### Records shown

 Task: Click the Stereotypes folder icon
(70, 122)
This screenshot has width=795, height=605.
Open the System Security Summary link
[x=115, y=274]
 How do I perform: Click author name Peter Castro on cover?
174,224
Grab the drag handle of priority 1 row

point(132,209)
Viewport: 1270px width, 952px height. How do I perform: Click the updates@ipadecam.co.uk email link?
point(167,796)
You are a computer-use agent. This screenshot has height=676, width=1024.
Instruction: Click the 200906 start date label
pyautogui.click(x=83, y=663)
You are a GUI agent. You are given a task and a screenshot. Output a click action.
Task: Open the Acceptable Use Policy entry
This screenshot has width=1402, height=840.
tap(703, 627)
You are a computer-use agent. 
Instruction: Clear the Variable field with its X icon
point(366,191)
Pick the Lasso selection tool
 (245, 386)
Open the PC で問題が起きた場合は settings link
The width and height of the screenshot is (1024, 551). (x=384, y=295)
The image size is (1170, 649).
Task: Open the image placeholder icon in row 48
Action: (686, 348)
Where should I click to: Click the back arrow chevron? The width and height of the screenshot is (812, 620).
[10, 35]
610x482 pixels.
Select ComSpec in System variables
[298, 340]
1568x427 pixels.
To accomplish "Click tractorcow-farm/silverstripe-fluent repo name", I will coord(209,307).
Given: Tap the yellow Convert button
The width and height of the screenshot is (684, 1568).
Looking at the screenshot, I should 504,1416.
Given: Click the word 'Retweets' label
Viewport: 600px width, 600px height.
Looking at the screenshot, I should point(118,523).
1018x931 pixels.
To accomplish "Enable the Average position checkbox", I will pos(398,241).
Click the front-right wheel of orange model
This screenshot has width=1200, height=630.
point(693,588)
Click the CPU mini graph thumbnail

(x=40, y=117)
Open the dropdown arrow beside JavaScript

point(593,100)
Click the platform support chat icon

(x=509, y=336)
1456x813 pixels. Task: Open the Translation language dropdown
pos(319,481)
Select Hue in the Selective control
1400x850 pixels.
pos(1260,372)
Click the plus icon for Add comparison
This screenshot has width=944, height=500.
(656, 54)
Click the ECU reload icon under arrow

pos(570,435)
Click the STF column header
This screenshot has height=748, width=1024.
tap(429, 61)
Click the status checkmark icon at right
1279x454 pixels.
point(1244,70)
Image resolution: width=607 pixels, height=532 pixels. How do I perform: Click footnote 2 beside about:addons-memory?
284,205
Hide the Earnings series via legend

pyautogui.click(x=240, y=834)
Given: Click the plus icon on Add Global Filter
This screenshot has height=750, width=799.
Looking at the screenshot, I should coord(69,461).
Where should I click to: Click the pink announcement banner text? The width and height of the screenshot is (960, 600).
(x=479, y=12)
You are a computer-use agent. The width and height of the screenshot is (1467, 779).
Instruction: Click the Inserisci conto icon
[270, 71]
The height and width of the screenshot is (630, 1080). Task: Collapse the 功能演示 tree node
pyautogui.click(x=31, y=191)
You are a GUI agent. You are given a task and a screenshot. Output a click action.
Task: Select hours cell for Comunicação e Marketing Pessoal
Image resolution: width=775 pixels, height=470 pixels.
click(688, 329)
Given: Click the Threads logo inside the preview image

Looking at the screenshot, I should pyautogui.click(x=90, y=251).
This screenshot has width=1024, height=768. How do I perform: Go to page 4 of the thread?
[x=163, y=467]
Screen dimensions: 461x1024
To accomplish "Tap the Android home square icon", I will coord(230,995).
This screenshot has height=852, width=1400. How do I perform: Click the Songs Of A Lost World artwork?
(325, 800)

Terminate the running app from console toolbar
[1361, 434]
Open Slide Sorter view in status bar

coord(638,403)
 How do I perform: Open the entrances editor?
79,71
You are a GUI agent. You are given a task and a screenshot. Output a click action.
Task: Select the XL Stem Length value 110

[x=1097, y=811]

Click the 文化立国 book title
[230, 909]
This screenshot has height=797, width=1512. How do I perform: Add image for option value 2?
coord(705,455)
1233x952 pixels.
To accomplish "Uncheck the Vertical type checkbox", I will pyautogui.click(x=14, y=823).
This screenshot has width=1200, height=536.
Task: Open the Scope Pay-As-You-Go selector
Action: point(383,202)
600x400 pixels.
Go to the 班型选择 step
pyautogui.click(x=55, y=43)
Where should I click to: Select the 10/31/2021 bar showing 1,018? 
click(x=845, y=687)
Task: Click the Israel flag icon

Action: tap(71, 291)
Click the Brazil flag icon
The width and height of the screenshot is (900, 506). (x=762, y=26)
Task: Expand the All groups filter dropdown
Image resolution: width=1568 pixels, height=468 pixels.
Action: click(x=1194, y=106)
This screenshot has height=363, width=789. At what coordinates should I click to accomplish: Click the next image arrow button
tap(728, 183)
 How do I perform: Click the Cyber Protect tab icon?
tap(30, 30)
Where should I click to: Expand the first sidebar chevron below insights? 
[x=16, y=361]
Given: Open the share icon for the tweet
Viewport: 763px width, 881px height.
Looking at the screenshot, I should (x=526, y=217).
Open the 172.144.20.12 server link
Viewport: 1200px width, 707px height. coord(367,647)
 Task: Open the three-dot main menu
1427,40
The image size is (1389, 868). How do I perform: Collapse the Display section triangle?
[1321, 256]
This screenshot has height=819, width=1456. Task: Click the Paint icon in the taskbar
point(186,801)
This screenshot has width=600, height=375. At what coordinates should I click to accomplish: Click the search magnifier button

### What is needed
The reply is to be an exact repeat of the records above.

### Response to the exercise
 Task: Click the Stereotypes folder icon
(70, 122)
This screenshot has width=795, height=605.
Open the System Security Summary link
[x=115, y=274]
 How do I perform: Click author name Peter Castro on cover?
174,224
Grab the drag handle of priority 1 row

point(132,209)
Viewport: 1270px width, 952px height. How do I perform: Click the updates@ipadecam.co.uk email link?
point(167,796)
You are a computer-use agent. This screenshot has height=676, width=1024.
Instruction: Click the 200906 start date label
pyautogui.click(x=83, y=663)
You are a GUI agent. You are given a task and a screenshot. Output a click action.
Task: Open the Acceptable Use Policy entry
This screenshot has width=1402, height=840.
tap(703, 627)
You are a computer-use agent. 
Instruction: Clear the Variable field with its X icon
point(366,191)
Pick the Lasso selection tool
 (245, 386)
Open the PC で問題が起きた場合は settings link
The width and height of the screenshot is (1024, 551). (x=384, y=295)
The image size is (1170, 649).
Task: Open the image placeholder icon in row 48
Action: (686, 348)
Where should I click to: Click the back arrow chevron? The width and height of the screenshot is (812, 620).
[10, 35]
610x482 pixels.
Select ComSpec in System variables
[298, 340]
1568x427 pixels.
To accomplish "Click tractorcow-farm/silverstripe-fluent repo name", I will coord(209,307).
Given: Tap the yellow Convert button
The width and height of the screenshot is (684, 1568).
Looking at the screenshot, I should 504,1416.
Given: Click the word 'Retweets' label
Viewport: 600px width, 600px height.
Looking at the screenshot, I should point(118,523).
1018x931 pixels.
To accomplish "Enable the Average position checkbox", I will pos(398,241).
Click the front-right wheel of orange model
This screenshot has width=1200, height=630.
point(693,588)
Click the CPU mini graph thumbnail

(x=40, y=117)
Open the dropdown arrow beside JavaScript

point(593,100)
Click the platform support chat icon

(x=509, y=336)
1456x813 pixels. Task: Open the Translation language dropdown
pos(319,481)
Select Hue in the Selective control
1400x850 pixels.
pos(1260,372)
Click the plus icon for Add comparison
This screenshot has width=944, height=500.
(656, 54)
Click the ECU reload icon under arrow

pos(570,435)
Click the STF column header
This screenshot has height=748, width=1024.
tap(429, 61)
Click the status checkmark icon at right
1279x454 pixels.
point(1244,70)
Image resolution: width=607 pixels, height=532 pixels. How do I perform: Click footnote 2 beside about:addons-memory?
284,205
Hide the Earnings series via legend

pyautogui.click(x=240, y=834)
Given: Click the plus icon on Add Global Filter
This screenshot has height=750, width=799.
Looking at the screenshot, I should coord(69,461).
Where should I click to: Click the pink announcement banner text? The width and height of the screenshot is (960, 600).
(x=479, y=12)
You are a computer-use agent. The width and height of the screenshot is (1467, 779).
Instruction: Click the Inserisci conto icon
[270, 71]
The height and width of the screenshot is (630, 1080). Task: Collapse the 功能演示 tree node
pyautogui.click(x=31, y=191)
You are a GUI agent. You are given a task and a screenshot. Output a click action.
Task: Select hours cell for Comunicação e Marketing Pessoal
Image resolution: width=775 pixels, height=470 pixels.
click(688, 329)
Given: Click the Threads logo inside the preview image

Looking at the screenshot, I should pyautogui.click(x=90, y=251).
This screenshot has width=1024, height=768. How do I perform: Go to page 4 of the thread?
[x=163, y=467]
Screen dimensions: 461x1024
To accomplish "Tap the Android home square icon", I will coord(230,995).
This screenshot has height=852, width=1400. How do I perform: Click the Songs Of A Lost World artwork?
(325, 800)

Terminate the running app from console toolbar
[1361, 434]
Open Slide Sorter view in status bar

coord(638,403)
 How do I perform: Open the entrances editor?
79,71
You are a GUI agent. You are given a task and a screenshot. Output a click action.
Task: Select the XL Stem Length value 110

[x=1097, y=811]

Click the 文化立国 book title
[230, 909]
This screenshot has height=797, width=1512. How do I perform: Add image for option value 2?
coord(705,455)
1233x952 pixels.
To accomplish "Uncheck the Vertical type checkbox", I will pyautogui.click(x=14, y=823).
This screenshot has width=1200, height=536.
Task: Open the Scope Pay-As-You-Go selector
Action: point(383,202)
600x400 pixels.
Go to the 班型选择 step
pyautogui.click(x=55, y=43)
Where should I click to: Select the 10/31/2021 bar showing 1,018? 
click(x=845, y=687)
Task: Click the Israel flag icon

Action: tap(71, 291)
Click the Brazil flag icon
The width and height of the screenshot is (900, 506). (x=762, y=26)
Task: Expand the All groups filter dropdown
Image resolution: width=1568 pixels, height=468 pixels.
Action: click(x=1194, y=106)
This screenshot has height=363, width=789. At what coordinates should I click to accomplish: Click the next image arrow button
tap(728, 183)
 How do I perform: Click the Cyber Protect tab icon?
tap(30, 30)
Where should I click to: Expand the first sidebar chevron below insights? 
[x=16, y=361]
Given: Open the share icon for the tweet
Viewport: 763px width, 881px height.
Looking at the screenshot, I should (x=526, y=217).
Open the 172.144.20.12 server link
Viewport: 1200px width, 707px height. coord(367,647)
 Task: Open the three-dot main menu
1427,40
The image size is (1389, 868). How do I perform: Collapse the Display section triangle?
[1321, 256]
This screenshot has height=819, width=1456. Task: Click the Paint icon in the taskbar
point(186,801)
This screenshot has width=600, height=375. At what coordinates should I click to accomplish: Click the search magnifier button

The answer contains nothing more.